Effective April 1, the OPPS status indicator for 90670 is changed from K to L Not paid under OPPS. Paid at reasonable cost; not subject to deductible or coinsurance and ASC payment indicator for 90670 is changed from K2 to L1 Influenza vaccine; pneumococcal vaccine. Packaged item/service; no separate payment made. Beginning April 1, 90670 will be paid at reasonable cost and does not appear in the revised April 2010 and revised July 2010 ASC Drug files.
Also changed is the OPPS status indicator for CPT® code 90662 Influenza virus vaccine, split virus, preservative free, enhanced immunogenicity via increased antigen content, for intramuscular use from E to L, and the ASC PI for 90662 from Y5 to L1, effective Dec. 23, 2009, when 90662 received Food and Drug Administration (FDA) approval.
New Pass-Through Device Code
The Outpatient Prospective Payment System (OPPS) adds a new pass-through device code for separate payment, effective Oct. 1.
HCPCS Level II code C1749 Endoscope, retrograde imaging/illumination colonoscope device (implantable) is assigned is assigned OPPS status indicator H Separate cost-based pass-through payment; not subject to coninsurance and ASC payment indicator J7 OPPS pass-through device paid separately when provided integral to a surgical procedure on ASC list; payment contractor-priced.

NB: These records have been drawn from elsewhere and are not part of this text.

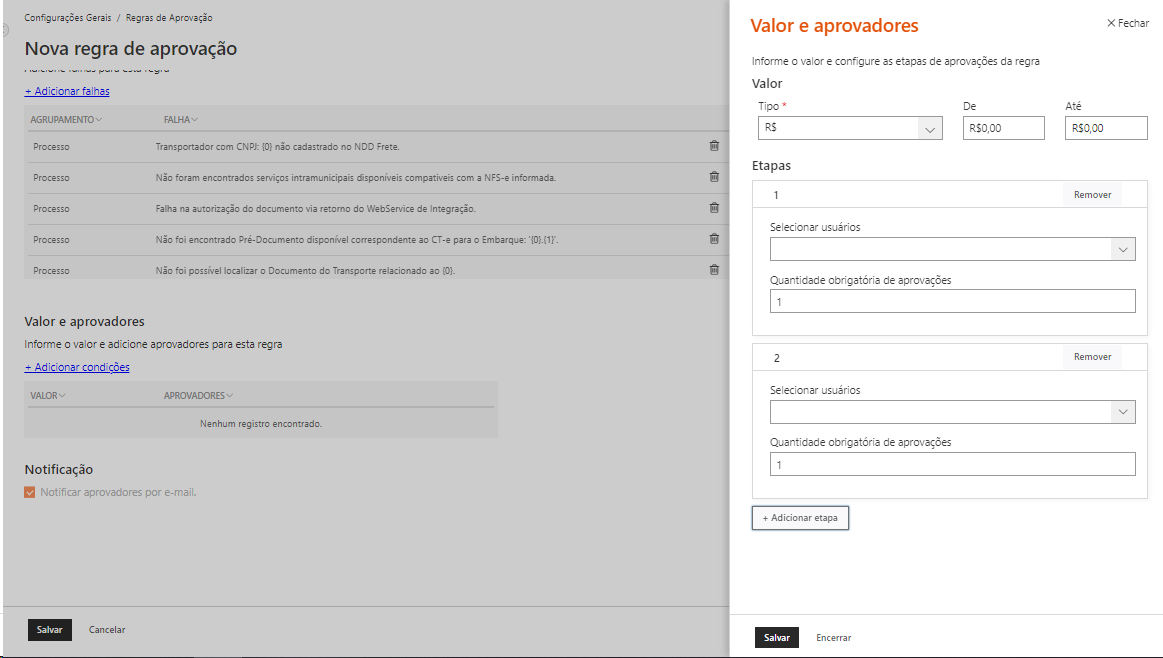Add a new step with '+ Adicionar etapa'
Viewport: 1163px width, 658px height.
point(800,517)
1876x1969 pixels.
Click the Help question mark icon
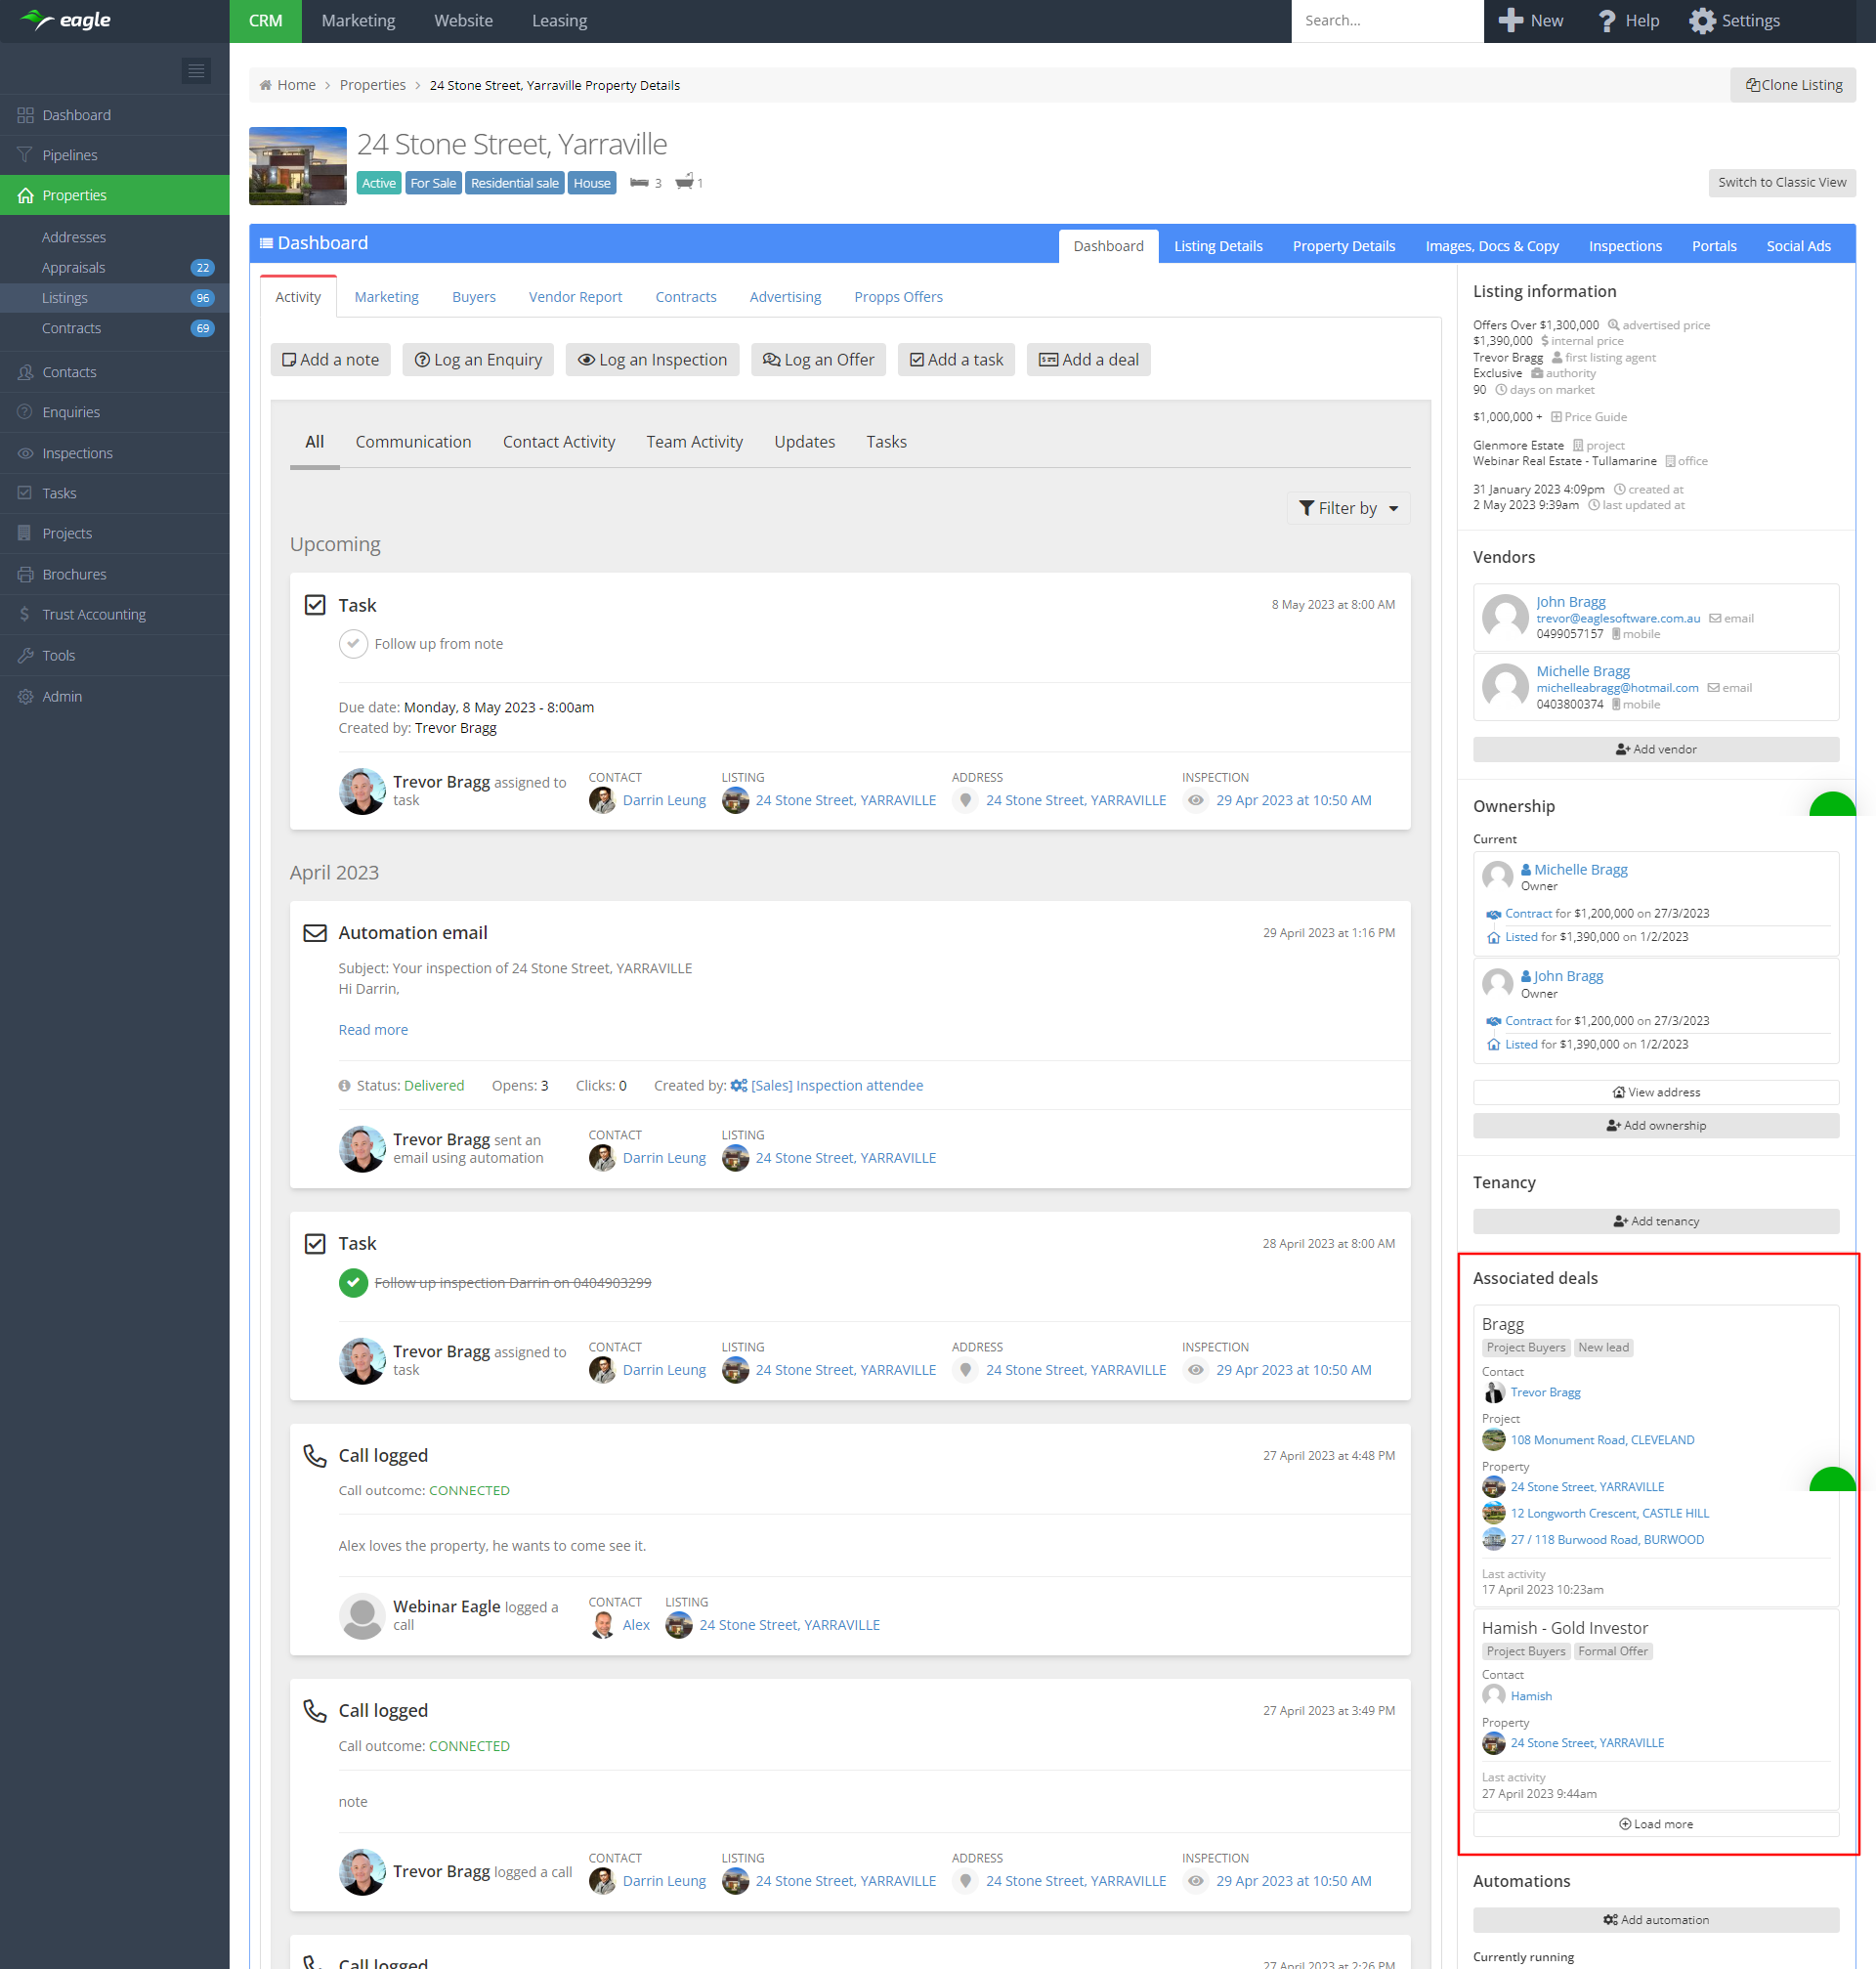(1607, 21)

MRA Coding/Payment Changes
Effective for claims with dates of service on or after June 3, hospitals and ASCs have six new HCPCS Level II codes for billing certain magnetic resonance angiography (MRA) services for which there is no national coverage determination (NCD). Coverage for the following new codes is up to the discretion of your Medicare contractor and its local coverage determinations (LCD).

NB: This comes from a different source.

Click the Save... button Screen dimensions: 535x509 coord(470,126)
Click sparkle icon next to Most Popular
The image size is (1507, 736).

C8931 Magnetic resonance angiography with contrast, spinal canal
C8932 Magnetic resonance angiography without contrast, spinal canal and contents
C8933 Magnetic resonance angiography without contrast followed by with contrast, spinal canal and contents
C8934 Magnetic resonance angiography with contrast, upper extremity
C8935 Magnetic resonance angiography without contrast, upper extremity
C8936 Magnetic resonance angiography without contrast followed by with contrast, upper extremity
These codes are assigned ASC payment indicator Z2 Radiology service paid separately when provided integral to a surgical procedure on ASC list; payment based on OPPS relative payment weight in the MPFS update, effective June 1 – Nov. 30, as authorized by the Preservation of Access to Care for Medicare Beneficiaries and Pension Relief Act of 2010.
Note that, for Medicare claims, HCPCS Level II codes C8931, C8932, and C8933 replace CPT® code 72159 Magnetic resonance angiography, spinal canal and contents, with or without contrast material(s), and HCPCS Level II codes C8934, C8935, and C8936 replace CPT® code 73225 Magnetic resonance angiography, upper extremity, with or without contrast material(s).
CMS has changed the assignment of codes 72159 and 73255 from status indicator E to B to indicate that these codes are not recognized by OPPS when submitted on an outpatient hospital Part B bill type 12x or 13x. Under the OPPS, the six new HCPCS Level II codes are assigned status indicator Q3 to indicate that these services will be paid with one composite APC payment each time a hospital bills for second and subsequent imaging procedures in the same imaging family on a single service date.
Those are the major changes. For complete details, see CMS Transmittal 2050, Change Request (CR) 7117, issued Sept. 17, and Transmittal 2045, CR 7147, issued Sept. 10.
Update: Transmittal 2050, dated September 17, 2010 is rescinded and replaced by Transmittal 2061, dated October 1, 2010. A reference to a special payment indicator (Policy Section 6.B) that incorrectly stated a ‘Y’ has been corrected in the Recurring Update Notification to specify a ‘2’ instead. All other information remains the same.